(Montréal) L’indemnité de départ octroyée à l’ex-patron de Bombardier Alain Bellemare, qui pourrait atteindre 17,5 millions CAN, passe mal chez l’une des principales agences de conseil aux actionnaires, qui recommande à ceux-ci de voter contre l’approche de l’entreprise en matière de rémunération.

Dans le rapport qu’elle vient de publier, Glass Lewis estime que les pratiques du constructeur d’avions et de trains en la matière soulèvent de « sérieuses questions » lorsque l’on tient compte de sa performance financière sous la gouverne de celui qui a été écarté en mars dernier au profit d’Éric Martel, l’ex-président-directeur général d’Hydro-Québec.

Une première version du document était en faveur de la politique de rémunération, mais une mise à jour a été effectuée à la suite des décisions ayant été prises par l’entreprise au terme de son exercice financier terminé le 31 décembre.

Si Glass Lewis appuie les 13 candidats qui sollicitent un siège au conseil d’administration lors de l’assemblée annuelle du 18 juin, il en va autrement à l’endroit de la résolution consultative non contraignante de la compagnie en matière de rémunération de ses hauts dirigeants.

•••••

> _Exercices_:
- A) Reproduisez le passage de l'article sur l'indemnité de départ d'Alain Bellemare qui s'ouvre sur les mots contenant « Une première version » et se termine par « ses hauts dirigeants. ».
- B) Reprenez l'article sur l'indemnité de départ d'Alain Bellemare à la suite de sa dernière phrase et poursuivez-en la rédaction.

> _Données fournies_:

•••••

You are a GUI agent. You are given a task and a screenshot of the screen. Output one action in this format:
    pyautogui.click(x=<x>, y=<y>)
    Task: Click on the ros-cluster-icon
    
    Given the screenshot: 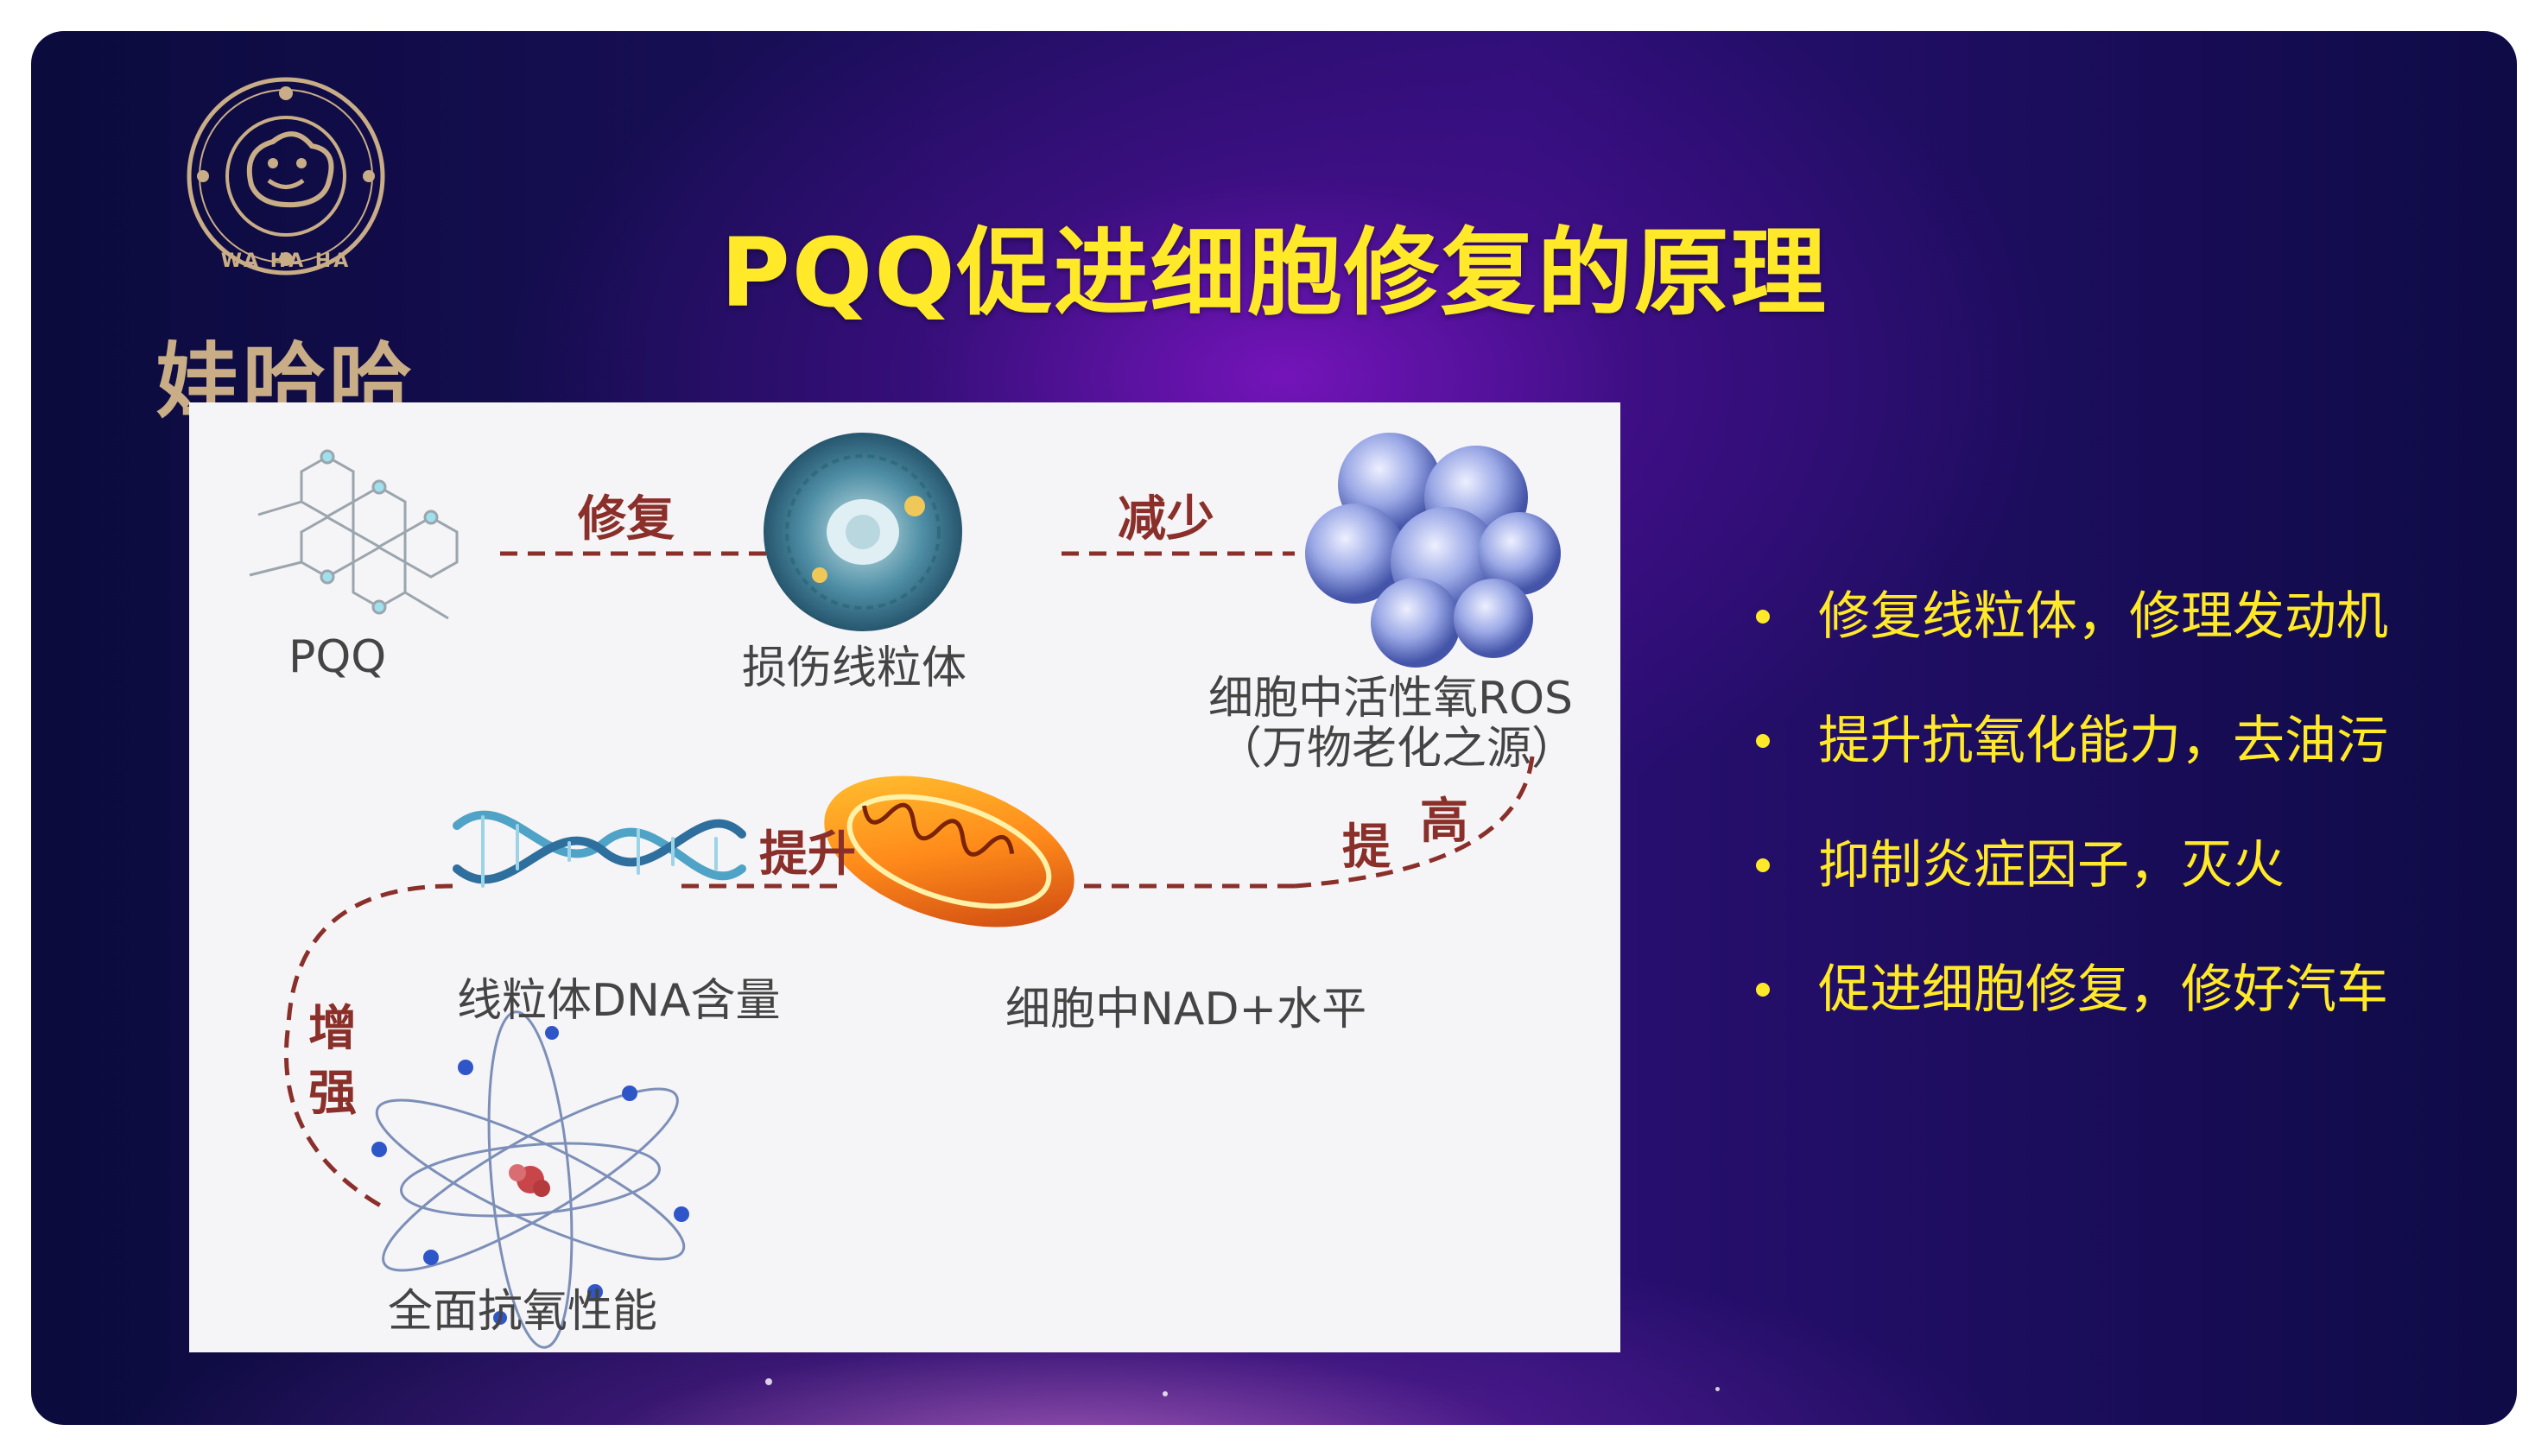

•••••

> _Liste des réponses_:
- A)
Une première version du document était en faveur de la politique de rémunération, mais une mise à jour a été effectuée à la suite des décisions ayant été prises par l’entreprise au terme de son exercice financier terminé le 31 décembre.

Si Glass Lewis appuie les 13 candidats qui sollicitent un siège au conseil d’administration lors de l’assemblée annuelle du 18 juin, il en va autrement à l’endroit de la résolution consultative non contraignante de la compagnie en matière de rémunération de ses hauts dirigeants.

- B)
« Nous remettons en question les indemnités substantielles octroyées à l’ancien président, peut-on lire. M. Bellemare demeure admissible à un paiement (de 4,9 millions) ayant été établi dans les semaines précédant (la fin de son mandat). »

En vertu de son arrangement conclu avec la société, M. Bellemare aura droit à une indemnité de départ d’environ 10 millions, alors que la valeur de ses attributions sur des actions est de près de 2,7 millions. Il aura également droit à un paiement spécial de 4,9 millions si la vente de Bombardier Transport à Alstom se concrétise.

« Néanmoins, la juxtaposition des faibles rendements sous la gouverne de M. Bellemare avec cette prime de séparation provoque un inconfort », peut-on lire dans le document.

L’an dernier, Bombardier a affiché une perte nette de 1,61 milliard US sur des revenus de 15,8 milliards US, en recul de 3 %, dans le cadre d’un exercice marqué entre autres par des problèmes persistants d’exécution au sein de sa division ferroviaire, qui doit en principe passer dans le giron d’Alstom l’an prochain.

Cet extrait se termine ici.